Inaccurate account insurance information: Cardholder agreements at issue required cardholders with secured or partially secured cards to make a cash security deposit to open the account. The Bureau alleges that the company misrepresented that these deposits were "FDIC insured," and states that up to $1.8 million in consumer deposits were not FDIC insured.

Under the CFPB's consent order, the credit card company must make approximately $2.7 million in restitution to an estimated 98,000 consumers that the Bureau alleges were charged illegal credit card fees for paper statements. The Bureau also has imposed a $250,000 civil money penalty. Going forward, the company must, among other things, provide the Bureau with copies of all cardholder agreements and marketing materials, among other requirements.

CFPB's Debt Relief Agreement Highlights the Bureau's Focus on Student Lending

On February 3, 2015, the CFPB and the U.S. Department of Education announced more than $480 million in forgiveness for student loans offered through Corinthian College, Inc.'s Genesis loan program, in conjunction with the ECMC Group's acquisition of several Corinthian campuses. The loan forgiveness stems from the Bureau's ongoing lawsuit against Corinthian College, which, among other things, alleges that Corinthian utilized false and deceptive advertising to lure students into taking loans, and then engaged in illegal debt collection tactics in an effort to force students into paying back these loans while they were still in school.

On September 16, 2014, the Bureau filed a complaint against Corinthian. The CFPB asserts that under Corinthian's Genesis loan program, many student borrowers were required to make monthly loan payments while attending school. The CFPB's complaint states that these loans showed a high rate of default; more than 60% of Corinthian students defaulted on these high-cost loans within three years. The CFPB also claims that Corinthian charged interest rates that were more than double the interest rates for federal student loans.

The Bureau has agreed to release ECMC from potential liability as part of the settlement, which also provides that ECMC will:

  • Provide more than $480 million in debt relief to students at Corinthian College;
  • Not offer private student loan programs;
  • Halt lawsuits, threats, and improper debt collection practices;
  • Remove negative information from student borrowers' credit reports; and
  • Implement consumer protections recommended by the Department of Education, such as flexible withdrawal policies and clear information on job prospects.

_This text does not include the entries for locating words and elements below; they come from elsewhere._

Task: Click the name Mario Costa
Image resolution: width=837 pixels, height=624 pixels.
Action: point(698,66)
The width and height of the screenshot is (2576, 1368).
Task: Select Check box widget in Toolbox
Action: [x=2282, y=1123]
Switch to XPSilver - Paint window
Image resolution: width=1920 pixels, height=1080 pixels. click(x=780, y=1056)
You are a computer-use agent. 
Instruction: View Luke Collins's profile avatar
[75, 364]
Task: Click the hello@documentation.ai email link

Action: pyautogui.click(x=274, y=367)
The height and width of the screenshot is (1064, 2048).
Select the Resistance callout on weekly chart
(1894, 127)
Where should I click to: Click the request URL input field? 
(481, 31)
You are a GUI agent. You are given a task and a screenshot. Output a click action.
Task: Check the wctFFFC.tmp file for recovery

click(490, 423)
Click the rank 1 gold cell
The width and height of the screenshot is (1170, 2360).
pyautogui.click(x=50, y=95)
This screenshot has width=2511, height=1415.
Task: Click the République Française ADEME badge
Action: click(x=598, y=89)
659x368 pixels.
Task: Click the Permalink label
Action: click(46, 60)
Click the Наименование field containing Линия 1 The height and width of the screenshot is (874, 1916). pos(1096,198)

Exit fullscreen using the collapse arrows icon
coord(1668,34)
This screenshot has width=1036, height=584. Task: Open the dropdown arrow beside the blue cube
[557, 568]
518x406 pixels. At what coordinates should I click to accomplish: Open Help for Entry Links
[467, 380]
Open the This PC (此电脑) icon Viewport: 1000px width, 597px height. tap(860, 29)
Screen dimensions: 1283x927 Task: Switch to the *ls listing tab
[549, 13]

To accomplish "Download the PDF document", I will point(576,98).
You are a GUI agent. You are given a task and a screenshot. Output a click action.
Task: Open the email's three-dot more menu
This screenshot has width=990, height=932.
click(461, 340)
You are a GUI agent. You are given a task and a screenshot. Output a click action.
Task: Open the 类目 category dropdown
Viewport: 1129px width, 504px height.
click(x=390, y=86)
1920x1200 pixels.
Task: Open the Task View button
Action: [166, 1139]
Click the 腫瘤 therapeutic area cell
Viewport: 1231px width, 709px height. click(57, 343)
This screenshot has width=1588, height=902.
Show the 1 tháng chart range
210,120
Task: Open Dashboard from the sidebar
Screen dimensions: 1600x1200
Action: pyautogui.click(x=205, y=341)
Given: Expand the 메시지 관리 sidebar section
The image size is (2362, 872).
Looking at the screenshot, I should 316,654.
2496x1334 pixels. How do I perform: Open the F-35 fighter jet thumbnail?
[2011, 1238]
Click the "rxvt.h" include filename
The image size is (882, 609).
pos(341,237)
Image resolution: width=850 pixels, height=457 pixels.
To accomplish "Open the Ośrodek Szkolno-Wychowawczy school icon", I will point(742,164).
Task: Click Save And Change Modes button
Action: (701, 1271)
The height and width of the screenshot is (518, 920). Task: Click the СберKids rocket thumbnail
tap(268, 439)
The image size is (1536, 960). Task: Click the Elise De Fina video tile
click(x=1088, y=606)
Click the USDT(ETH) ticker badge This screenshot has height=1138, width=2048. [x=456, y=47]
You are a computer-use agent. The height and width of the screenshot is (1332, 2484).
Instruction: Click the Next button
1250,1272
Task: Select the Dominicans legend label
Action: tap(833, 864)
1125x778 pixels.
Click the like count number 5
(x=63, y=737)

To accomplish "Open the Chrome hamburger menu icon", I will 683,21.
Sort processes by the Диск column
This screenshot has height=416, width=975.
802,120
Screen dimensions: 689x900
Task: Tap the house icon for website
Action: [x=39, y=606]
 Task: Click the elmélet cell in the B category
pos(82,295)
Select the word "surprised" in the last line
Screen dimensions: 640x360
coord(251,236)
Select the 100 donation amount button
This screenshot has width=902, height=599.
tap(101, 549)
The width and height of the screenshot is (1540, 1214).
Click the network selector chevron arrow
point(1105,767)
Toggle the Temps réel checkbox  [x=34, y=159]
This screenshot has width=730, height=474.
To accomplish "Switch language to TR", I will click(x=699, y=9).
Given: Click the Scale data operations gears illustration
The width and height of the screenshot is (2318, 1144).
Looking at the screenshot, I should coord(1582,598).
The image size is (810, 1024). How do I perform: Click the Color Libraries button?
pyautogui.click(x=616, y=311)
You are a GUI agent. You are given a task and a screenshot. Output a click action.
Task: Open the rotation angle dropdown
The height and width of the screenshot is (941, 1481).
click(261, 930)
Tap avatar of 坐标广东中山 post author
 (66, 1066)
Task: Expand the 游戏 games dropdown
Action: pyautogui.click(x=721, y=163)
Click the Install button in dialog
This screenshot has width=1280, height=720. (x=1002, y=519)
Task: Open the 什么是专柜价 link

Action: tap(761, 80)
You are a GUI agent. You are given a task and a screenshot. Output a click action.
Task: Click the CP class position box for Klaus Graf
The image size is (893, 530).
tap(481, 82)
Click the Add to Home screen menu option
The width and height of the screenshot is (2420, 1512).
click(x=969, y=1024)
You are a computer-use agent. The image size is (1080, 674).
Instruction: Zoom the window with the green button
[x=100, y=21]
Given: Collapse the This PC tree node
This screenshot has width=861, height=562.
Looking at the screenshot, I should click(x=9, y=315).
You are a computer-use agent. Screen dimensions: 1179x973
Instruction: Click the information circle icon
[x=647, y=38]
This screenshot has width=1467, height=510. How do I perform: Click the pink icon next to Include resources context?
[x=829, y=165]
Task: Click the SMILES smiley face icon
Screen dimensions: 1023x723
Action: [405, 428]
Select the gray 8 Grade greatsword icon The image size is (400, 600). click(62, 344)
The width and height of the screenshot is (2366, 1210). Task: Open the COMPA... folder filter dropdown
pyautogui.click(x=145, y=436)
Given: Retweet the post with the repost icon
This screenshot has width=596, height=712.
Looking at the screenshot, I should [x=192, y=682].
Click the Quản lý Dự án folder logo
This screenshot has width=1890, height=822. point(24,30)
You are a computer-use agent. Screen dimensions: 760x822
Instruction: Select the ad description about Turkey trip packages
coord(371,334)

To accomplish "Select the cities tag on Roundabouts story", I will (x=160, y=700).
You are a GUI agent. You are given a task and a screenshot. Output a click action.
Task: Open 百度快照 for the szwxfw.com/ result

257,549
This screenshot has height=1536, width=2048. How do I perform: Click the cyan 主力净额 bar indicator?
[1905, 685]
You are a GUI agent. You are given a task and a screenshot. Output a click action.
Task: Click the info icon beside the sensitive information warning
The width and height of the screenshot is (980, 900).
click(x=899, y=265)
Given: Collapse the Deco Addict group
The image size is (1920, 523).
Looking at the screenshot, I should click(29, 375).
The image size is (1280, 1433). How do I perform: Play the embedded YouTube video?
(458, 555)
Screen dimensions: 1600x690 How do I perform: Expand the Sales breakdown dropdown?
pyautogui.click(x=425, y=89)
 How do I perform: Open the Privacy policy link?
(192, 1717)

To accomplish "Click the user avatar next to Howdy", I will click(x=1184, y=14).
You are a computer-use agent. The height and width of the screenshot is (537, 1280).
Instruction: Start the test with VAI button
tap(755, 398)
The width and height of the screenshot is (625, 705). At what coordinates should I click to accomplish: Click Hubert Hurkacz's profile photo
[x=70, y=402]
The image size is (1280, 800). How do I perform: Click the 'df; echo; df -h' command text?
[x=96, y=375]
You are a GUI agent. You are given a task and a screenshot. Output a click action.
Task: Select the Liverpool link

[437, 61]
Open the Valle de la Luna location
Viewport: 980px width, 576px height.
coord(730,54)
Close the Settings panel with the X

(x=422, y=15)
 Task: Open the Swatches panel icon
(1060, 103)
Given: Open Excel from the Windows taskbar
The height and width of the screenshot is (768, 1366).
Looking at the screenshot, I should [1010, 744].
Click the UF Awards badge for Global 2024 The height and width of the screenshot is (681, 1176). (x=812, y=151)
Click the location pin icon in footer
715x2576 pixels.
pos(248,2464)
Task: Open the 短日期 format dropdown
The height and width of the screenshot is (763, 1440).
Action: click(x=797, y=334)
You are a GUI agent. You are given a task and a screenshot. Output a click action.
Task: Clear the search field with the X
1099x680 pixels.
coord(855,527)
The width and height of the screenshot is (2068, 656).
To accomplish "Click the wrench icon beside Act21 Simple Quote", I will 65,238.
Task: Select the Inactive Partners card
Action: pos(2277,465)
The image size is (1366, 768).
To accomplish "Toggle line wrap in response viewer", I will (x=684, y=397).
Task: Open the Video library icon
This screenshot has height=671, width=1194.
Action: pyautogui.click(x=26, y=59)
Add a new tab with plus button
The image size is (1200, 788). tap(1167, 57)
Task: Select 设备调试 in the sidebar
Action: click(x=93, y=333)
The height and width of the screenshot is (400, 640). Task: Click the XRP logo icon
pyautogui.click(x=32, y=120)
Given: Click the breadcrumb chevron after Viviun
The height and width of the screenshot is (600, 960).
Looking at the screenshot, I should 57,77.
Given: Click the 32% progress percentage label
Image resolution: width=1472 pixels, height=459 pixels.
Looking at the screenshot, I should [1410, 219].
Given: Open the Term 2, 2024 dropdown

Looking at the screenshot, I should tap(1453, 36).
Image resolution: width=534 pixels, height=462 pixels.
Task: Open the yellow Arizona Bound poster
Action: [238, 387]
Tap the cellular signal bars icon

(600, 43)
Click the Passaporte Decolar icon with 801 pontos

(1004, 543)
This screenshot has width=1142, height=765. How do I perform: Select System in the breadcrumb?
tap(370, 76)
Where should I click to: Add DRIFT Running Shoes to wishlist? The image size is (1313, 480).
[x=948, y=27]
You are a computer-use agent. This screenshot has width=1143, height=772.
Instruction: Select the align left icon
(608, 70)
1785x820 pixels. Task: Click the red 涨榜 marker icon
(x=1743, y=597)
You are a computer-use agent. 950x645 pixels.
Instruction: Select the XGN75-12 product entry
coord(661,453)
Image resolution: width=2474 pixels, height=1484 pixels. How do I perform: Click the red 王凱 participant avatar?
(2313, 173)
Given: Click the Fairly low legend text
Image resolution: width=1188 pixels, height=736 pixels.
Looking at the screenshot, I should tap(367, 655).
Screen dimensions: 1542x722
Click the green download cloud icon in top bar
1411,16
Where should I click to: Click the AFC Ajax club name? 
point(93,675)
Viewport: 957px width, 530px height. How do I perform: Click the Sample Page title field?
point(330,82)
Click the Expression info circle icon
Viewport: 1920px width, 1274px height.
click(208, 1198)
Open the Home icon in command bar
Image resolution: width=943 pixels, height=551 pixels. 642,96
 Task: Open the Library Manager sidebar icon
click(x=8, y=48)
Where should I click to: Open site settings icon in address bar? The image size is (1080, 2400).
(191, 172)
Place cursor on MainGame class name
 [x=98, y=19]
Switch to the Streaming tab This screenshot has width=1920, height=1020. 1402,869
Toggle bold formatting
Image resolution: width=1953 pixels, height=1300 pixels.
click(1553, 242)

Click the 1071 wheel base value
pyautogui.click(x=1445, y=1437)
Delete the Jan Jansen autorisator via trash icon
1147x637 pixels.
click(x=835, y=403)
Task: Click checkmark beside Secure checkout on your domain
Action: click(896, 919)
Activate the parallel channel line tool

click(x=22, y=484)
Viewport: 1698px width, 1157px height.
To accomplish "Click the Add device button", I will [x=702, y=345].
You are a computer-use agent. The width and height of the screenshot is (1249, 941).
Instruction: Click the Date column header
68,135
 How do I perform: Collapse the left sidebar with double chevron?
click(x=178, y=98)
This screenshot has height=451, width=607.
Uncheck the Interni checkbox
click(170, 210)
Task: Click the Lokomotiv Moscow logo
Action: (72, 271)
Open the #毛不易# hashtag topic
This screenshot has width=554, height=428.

The Bureau's announcement highlights the CFPB's ongoing attention to the student lending market. On January 29, 2015, the CFPB, jointly with the Fed, FDIC, NCUA, and OCC, issued guidance on private student loans with graduated repayment terms. The Bureau also noted that it has requested information from student lenders and student debt servicers as part of an inquiry into the private student loan market.

The content of this article is intended to provide a general guide to the subject matter. Specialist advice should be sought about your specific circumstances.